It wasn't too bad, i messed up maybe 5 straws total just cause the ends sort of cracked and i undercut them. Once i figured the size out and how they sort of slide under the nipple and how to "pop" them on, it was easy. first one i did was my spare so i did it inside, the others i just left on the car :biggrin:


----------



## kandypaint (Jan 19, 2006)

:biggrin:


----------



## Juggalo_Gypsy (Aug 20, 2002)

you guys drive hywys? they stay on doin 65-70 mph? heat doesnt melt them?

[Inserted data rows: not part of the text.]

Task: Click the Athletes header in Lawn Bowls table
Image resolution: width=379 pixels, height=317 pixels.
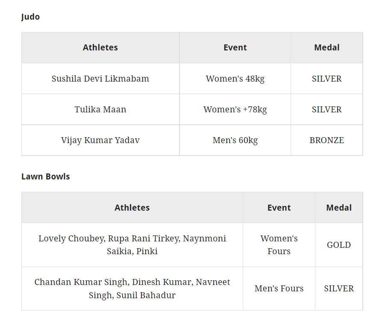Action: (x=132, y=208)
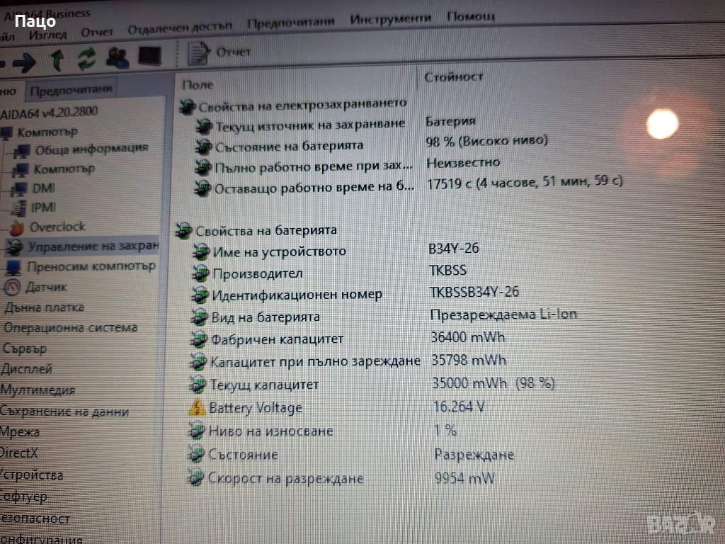
Task: Click the Датчик sensor gauge icon
Action: [12, 287]
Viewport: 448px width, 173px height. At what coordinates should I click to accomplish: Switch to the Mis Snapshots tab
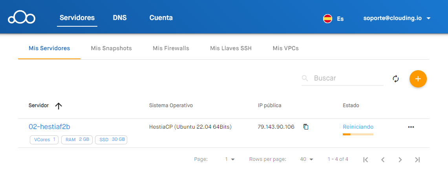coord(111,48)
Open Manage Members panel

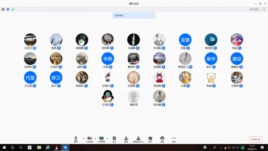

i grabbed 3 straws out the box and put them on my 5th just to see, covers and looks good, but i dont know about the wheels that turn. i have to drive 20-35 mnutes hywy just to cruise with others


----------



## big pimpin (Nov 22, 2001)

We did this to one of my boys cars back in the day. He pulled of the block and smashed on it and spokes (straws) went a flying!! LOL I think they were some cheapo micki D straws or something.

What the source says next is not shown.